▸ TASK OBJECTIVE
The lines below starting at the line containing "Screen dimensions: 435x245" and ending at the line containing "Select the slip" are to be repeated exactly, with both ends kept and nothing else added.

Pixel coordinate grounding data
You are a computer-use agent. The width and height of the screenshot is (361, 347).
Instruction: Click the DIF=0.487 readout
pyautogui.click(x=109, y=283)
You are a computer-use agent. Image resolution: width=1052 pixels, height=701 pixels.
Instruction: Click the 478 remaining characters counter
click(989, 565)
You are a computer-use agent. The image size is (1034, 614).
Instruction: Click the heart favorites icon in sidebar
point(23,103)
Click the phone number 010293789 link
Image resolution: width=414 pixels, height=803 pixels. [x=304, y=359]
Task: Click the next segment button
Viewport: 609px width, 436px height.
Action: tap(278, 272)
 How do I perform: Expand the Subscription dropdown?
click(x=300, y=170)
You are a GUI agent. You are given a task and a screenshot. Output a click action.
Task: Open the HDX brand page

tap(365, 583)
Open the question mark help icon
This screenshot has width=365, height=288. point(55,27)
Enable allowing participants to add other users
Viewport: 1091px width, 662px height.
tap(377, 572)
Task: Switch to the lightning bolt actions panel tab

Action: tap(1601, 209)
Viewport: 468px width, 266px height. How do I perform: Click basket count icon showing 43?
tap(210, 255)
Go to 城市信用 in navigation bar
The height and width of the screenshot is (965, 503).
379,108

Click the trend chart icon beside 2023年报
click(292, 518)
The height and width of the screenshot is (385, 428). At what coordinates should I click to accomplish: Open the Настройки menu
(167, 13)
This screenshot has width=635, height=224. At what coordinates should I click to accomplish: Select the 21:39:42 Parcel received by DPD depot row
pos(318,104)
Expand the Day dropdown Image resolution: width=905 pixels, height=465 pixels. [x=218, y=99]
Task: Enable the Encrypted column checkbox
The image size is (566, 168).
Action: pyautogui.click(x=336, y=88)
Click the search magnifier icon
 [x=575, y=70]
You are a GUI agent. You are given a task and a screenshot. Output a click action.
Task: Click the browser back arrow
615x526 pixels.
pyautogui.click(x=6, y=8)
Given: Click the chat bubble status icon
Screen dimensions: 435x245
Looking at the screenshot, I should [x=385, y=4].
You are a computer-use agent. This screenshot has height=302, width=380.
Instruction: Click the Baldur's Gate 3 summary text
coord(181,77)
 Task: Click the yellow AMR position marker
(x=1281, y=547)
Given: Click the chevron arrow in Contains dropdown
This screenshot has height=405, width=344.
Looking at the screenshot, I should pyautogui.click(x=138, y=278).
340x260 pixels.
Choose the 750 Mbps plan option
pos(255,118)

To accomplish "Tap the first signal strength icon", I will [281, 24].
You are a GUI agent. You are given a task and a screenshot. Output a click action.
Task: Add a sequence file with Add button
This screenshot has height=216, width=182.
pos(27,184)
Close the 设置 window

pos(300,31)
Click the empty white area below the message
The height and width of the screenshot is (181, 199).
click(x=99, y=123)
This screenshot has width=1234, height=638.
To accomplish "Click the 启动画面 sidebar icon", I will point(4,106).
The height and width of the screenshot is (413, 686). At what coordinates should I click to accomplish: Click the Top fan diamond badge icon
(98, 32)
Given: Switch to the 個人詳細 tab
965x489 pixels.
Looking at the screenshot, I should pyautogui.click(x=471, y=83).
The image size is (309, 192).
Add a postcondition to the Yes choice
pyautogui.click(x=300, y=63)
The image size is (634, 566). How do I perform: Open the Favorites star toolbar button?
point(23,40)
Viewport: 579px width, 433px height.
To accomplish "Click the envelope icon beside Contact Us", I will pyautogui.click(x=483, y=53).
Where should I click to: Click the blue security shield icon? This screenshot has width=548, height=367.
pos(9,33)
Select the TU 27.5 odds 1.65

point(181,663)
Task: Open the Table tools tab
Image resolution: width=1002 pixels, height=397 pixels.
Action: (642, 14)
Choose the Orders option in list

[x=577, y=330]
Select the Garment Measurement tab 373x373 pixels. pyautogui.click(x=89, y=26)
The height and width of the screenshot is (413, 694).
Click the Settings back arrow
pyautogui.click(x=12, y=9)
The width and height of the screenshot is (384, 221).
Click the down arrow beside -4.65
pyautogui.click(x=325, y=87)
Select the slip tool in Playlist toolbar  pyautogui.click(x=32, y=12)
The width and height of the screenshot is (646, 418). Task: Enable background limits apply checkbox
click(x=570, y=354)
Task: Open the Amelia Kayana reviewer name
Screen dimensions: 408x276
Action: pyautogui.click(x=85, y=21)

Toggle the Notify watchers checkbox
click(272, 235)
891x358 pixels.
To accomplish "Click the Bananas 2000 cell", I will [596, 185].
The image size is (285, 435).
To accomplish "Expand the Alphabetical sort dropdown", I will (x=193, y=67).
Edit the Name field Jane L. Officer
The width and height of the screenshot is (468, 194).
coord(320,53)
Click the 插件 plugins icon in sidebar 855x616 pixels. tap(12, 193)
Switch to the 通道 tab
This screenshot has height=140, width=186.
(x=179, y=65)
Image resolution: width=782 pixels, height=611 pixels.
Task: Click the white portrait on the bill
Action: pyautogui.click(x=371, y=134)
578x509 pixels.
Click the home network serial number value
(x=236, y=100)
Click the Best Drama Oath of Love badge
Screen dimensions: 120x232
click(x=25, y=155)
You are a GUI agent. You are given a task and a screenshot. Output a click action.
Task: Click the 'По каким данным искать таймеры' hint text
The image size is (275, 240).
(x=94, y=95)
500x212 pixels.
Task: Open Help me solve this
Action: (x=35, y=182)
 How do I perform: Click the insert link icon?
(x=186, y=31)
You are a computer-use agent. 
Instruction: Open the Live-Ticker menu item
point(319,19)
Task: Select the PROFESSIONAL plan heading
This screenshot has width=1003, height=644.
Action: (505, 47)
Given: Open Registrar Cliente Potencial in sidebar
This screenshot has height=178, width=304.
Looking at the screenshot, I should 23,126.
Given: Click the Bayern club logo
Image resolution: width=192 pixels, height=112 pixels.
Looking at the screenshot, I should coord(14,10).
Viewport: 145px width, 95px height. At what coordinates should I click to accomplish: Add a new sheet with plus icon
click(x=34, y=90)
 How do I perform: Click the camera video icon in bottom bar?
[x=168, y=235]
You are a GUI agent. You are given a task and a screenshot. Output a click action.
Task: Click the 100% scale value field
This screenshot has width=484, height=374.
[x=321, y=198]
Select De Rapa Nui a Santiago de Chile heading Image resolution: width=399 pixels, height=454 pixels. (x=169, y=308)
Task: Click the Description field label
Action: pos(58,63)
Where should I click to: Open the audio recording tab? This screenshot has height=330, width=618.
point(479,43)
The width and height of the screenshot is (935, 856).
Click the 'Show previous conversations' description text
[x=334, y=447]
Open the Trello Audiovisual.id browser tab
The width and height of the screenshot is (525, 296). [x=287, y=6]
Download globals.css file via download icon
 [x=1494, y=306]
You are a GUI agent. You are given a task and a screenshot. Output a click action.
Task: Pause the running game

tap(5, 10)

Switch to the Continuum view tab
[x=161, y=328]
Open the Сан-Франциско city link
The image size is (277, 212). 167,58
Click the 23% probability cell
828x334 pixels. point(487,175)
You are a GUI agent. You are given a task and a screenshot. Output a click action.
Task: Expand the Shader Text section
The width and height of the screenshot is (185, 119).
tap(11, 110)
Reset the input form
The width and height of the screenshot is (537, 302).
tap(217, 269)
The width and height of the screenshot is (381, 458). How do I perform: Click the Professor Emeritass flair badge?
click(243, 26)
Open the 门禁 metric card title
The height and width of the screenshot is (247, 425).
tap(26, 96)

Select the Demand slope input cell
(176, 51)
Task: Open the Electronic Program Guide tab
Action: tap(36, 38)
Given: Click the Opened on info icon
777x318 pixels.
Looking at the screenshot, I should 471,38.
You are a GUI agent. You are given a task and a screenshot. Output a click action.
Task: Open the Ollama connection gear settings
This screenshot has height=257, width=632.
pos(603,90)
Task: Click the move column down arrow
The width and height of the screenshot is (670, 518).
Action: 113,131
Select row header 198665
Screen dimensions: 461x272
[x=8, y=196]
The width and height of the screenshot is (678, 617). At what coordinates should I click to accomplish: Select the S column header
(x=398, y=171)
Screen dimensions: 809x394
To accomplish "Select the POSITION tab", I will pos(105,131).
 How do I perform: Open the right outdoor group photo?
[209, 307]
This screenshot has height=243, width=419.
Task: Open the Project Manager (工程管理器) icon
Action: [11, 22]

▸ THE COMPLETED TASK
Screen dimensions: 435x245
Looking at the screenshot, I should [x=385, y=4].
You are a computer-use agent. This screenshot has height=302, width=380.
Instruction: Click the Baldur's Gate 3 summary text
coord(181,77)
 Task: Click the yellow AMR position marker
(x=1281, y=547)
Given: Click the chevron arrow in Contains dropdown
This screenshot has height=405, width=344.
Looking at the screenshot, I should pyautogui.click(x=138, y=278).
340x260 pixels.
Choose the 750 Mbps plan option
pos(255,118)

To accomplish "Tap the first signal strength icon", I will [281, 24].
You are a GUI agent. You are given a task and a screenshot. Output a click action.
Task: Add a sequence file with Add button
This screenshot has height=216, width=182.
pos(27,184)
Close the 设置 window

pos(300,31)
Click the empty white area below the message
The height and width of the screenshot is (181, 199).
click(x=99, y=123)
This screenshot has width=1234, height=638.
To accomplish "Click the 启动画面 sidebar icon", I will point(4,106).
The height and width of the screenshot is (413, 686). At what coordinates should I click to accomplish: Click the Top fan diamond badge icon
(98, 32)
Given: Switch to the 個人詳細 tab
965x489 pixels.
Looking at the screenshot, I should pyautogui.click(x=471, y=83).
The image size is (309, 192).
Add a postcondition to the Yes choice
pyautogui.click(x=300, y=63)
The image size is (634, 566). How do I perform: Open the Favorites star toolbar button?
point(23,40)
Viewport: 579px width, 433px height.
To accomplish "Click the envelope icon beside Contact Us", I will pyautogui.click(x=483, y=53).
Where should I click to: Click the blue security shield icon? This screenshot has width=548, height=367.
pos(9,33)
Select the TU 27.5 odds 1.65

point(181,663)
Task: Open the Table tools tab
Image resolution: width=1002 pixels, height=397 pixels.
Action: (642, 14)
Choose the Orders option in list

[x=577, y=330]
Select the Garment Measurement tab 373x373 pixels. pyautogui.click(x=89, y=26)
The height and width of the screenshot is (413, 694).
Click the Settings back arrow
pyautogui.click(x=12, y=9)
The width and height of the screenshot is (384, 221).
Click the down arrow beside -4.65
pyautogui.click(x=325, y=87)
Select the slip tool in Playlist toolbar  pyautogui.click(x=32, y=12)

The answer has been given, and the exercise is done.